The Island Highway is a series of highways that follows much of the eastern coastline of Vancouver Island, British Columbia, Canada.

While the Island Highway has no officially designated starting point, it is understood to begin at the BC Ferries dock in Port Hardy as Highway 19. The highway continues southbound as Highway 19 until it reaches the northern end of Campbell River, at the intersection of Highway 19 and Highway 19A. At this point, Highway 19A becomes the Island Highway, and runs south through Courtenay, Union Bay, Fanny Bay, and Qualicum Beach until it reaches Parksville (this section of the highway is often referred to as the Oceanside Route).

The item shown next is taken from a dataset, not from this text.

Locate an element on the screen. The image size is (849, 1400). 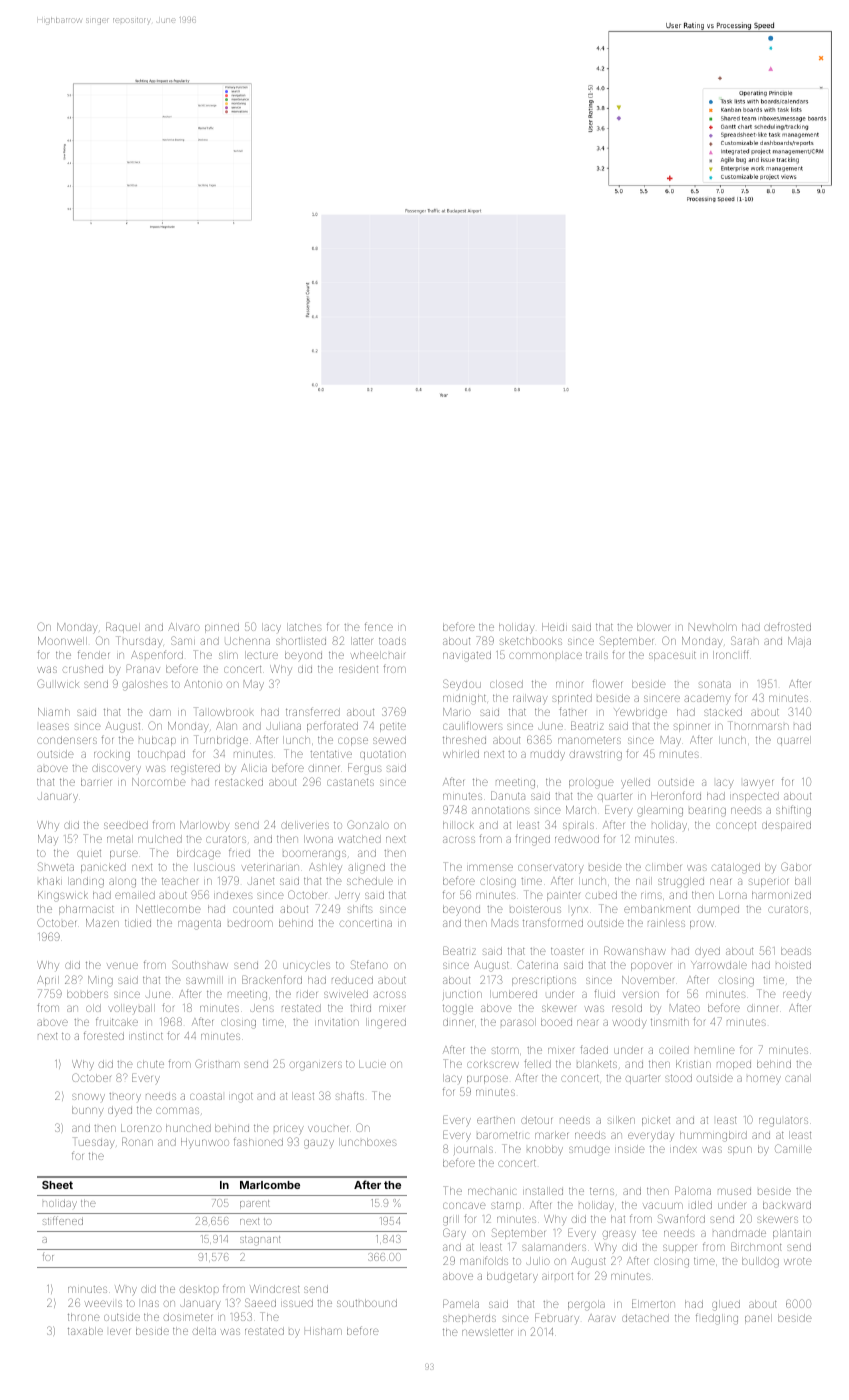
panel is located at coordinates (758, 1319).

At the southern tip of Parksville, the Island Highway rejoins Highway 19 and continues south to Nanaimo, where it meets Highway 1, the Trans-Canada Highway. The highway continues through Ladysmith, Duncan, and several other communities before winding through the higher elevation Malahat district.

Although the Trans-Canada Highway remains the Island Highway south to Victoria, the name is rarely applied to it there. Instead and confusingly, "Island Highway" is the name still given to Highway 1A from Goldstream Avenue through Langford and Colwood to Six Mile Road in View Royal, after which the road is briefly named "Old Island Highway" for a few blocks, where the address numbering scheme changes from the 1600s to the 400s, resulting in adjacent businesses have substantially different addresses. The road then continues as "Island Highway" through to Admirals Road. Additionally, mapping tools such as Google Maps show both Highway 1 and Highway 1A as being "Island Highway" through this section.